Attached Paper In-person November Annual Meeting 2025

Digambara Jain Monks who Wear Clothes: The Art of Jain Festival Narratives

Abstract for Online Program Book (maximum 150 words)

What do Jain monks look like in paintings of the narratives linked to Jain festivals? This presentation will address this question by looking at 20th-and 21st-century temple wall paintings and sculptures, from Delhi, Hastinapur, Rajasthan, and Gujarat. It will focus on the narratives linked to two Jain festivals: Akṣaya Tṛtīyā, which commemorates the first fast-breaking of the first Jina, Ṛṣabha, and Rakhi, or Rakṣā Bandhan, which commemorates the Jain monk Viṣṇukumāra’s rescue of 700 Digambara monks from the fiery torments of a king’s minister-turned king, Bali.
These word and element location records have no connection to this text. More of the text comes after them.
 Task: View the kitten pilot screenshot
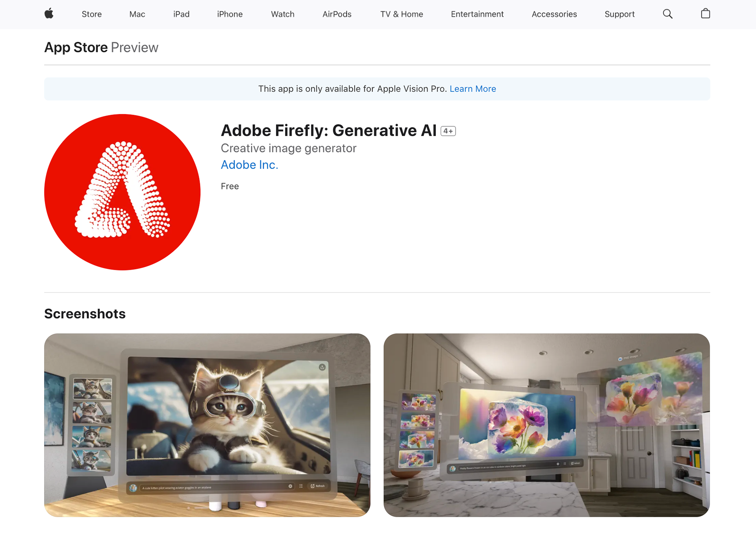207,425
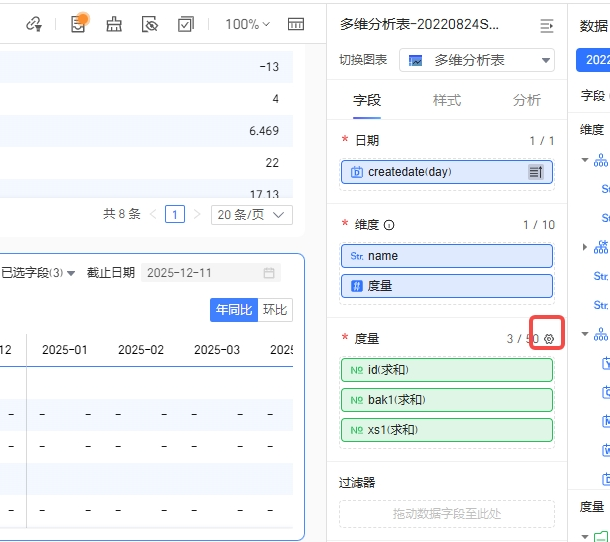This screenshot has width=610, height=542.
Task: Select the 年同比 comparison option
Action: (233, 310)
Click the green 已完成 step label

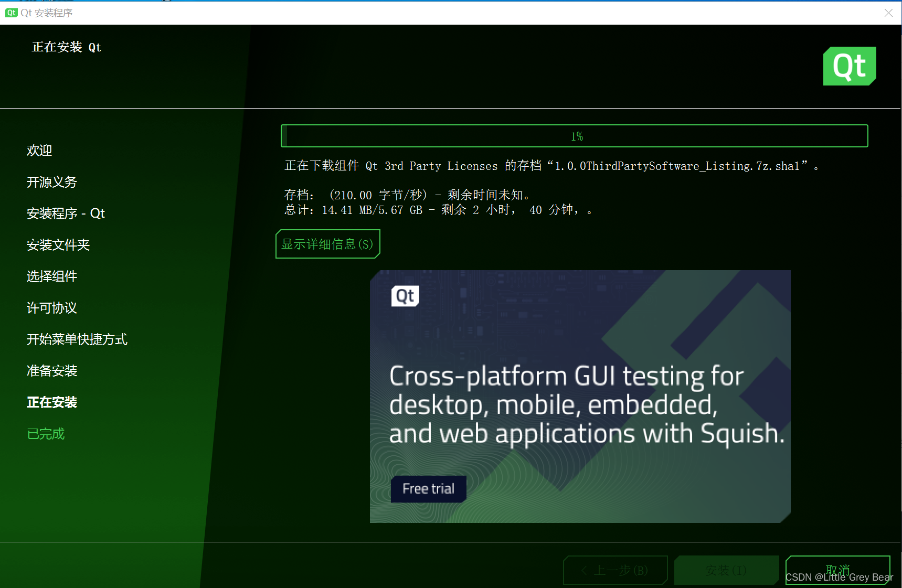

In the paintings and sculptures representing these narratives, Jain monks look like brahmins. The Śvetāmbara sculptures related to Akṣaya Tṛtīyā portray Ṛṣabha with a śikhā, or a tuft of hair required of brahmins initiated into the Vedic sacrifice. Digambara paintings of the Rakhi narrative also have a monks wearing a śikhā, and they even portray Digambara monks as wearing clothes: a white dhoti and upper garment. This material culture, when put in conversation with the written narratives of these festivals, from the medieval period to the present day, shows how these festivals emerged as a way to argue that Jain monks are the true brahmins.